2004 was a different story. By then, I was going every weekend and reading criticism and scouring websites like Ain’t It Cool News, Box Office Mojo, and DVDBeaver. In late-May, I ended up as editor of our middle school paper, despite the fact that I was in fifth grade and everyone else was a girl in eighth grade. I don’t remember what work we got done, but I vividly recall pulling up the summer release calendar and showing it to them. One of them asked “What’s Napoleon Dynamite?” I said I had no idea and it would probably bomb and disappear forever. The year started off with an event movie, something controversial that spills over into mainstream discourse. In 2019, it was Joker; in 2004, it was The Passion of the Christ.

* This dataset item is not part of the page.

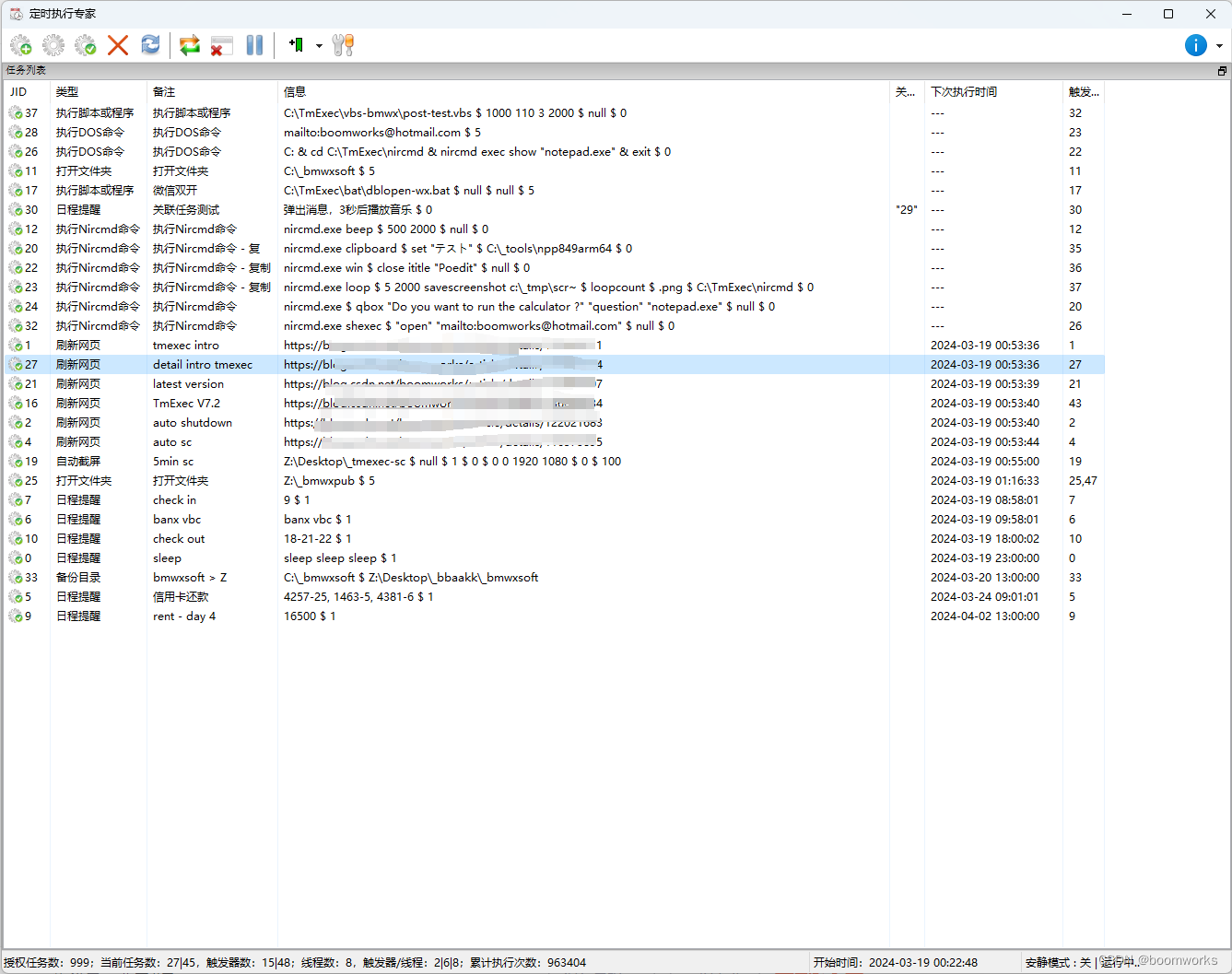Open the edit task gear icon
This screenshot has height=974, width=1232.
tap(53, 44)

Released within a week of Napoleon Dynamite, Michael Moore’s Fahrenheit 9/11 finally broke the dam on documentaries—it’s easy to forget that before Moore’s two smash hits early in the 2000s, documentaries weren’t popular in America. They had the same association as “foreign films,” cinematic vegetables no one would voluntarily swallow. He may not have swung the election, but he did make an entire genre of cinema profitable and popular. It was a decisive year across the world, and cinema kept up—there are so many films I saw that year that are still remembered, referenced, treasured, and despised. It was a year that had every kind of movie, and the one I’m writing about today was the always welcome how the fuck did anyone think this was a good idea and get it made? White Chicks.

I didn’t like White Chicks when I saw it that summer in a packed matinee at the Towson Commons 8. Keenan Ivory Wayans’ film was too crude and full of bathroom humor—and that’s what I said at the time. Shawn and Marlon Wayans’ makeup is so grotesque that it makes all the food and fat and lactose intolerance jokes even more disgusting, and for such an incendiary premise, it doesn’t go that far. The Wayans are FBI agents, and the film opens with them bungling an arrest—while disguised as Mexicans. This is the black Soul Man, a film where two black men go undercover as spoiled white women in the Hamptons. John Heard, improbably, appears as a corrupt socialite, along with Terry Crews, playing an impossibly horny guy obsessed with one of the girls. “Tiffany” tries to scare him off by eating plate after plate of rich, pungent food, but he’s undeterred.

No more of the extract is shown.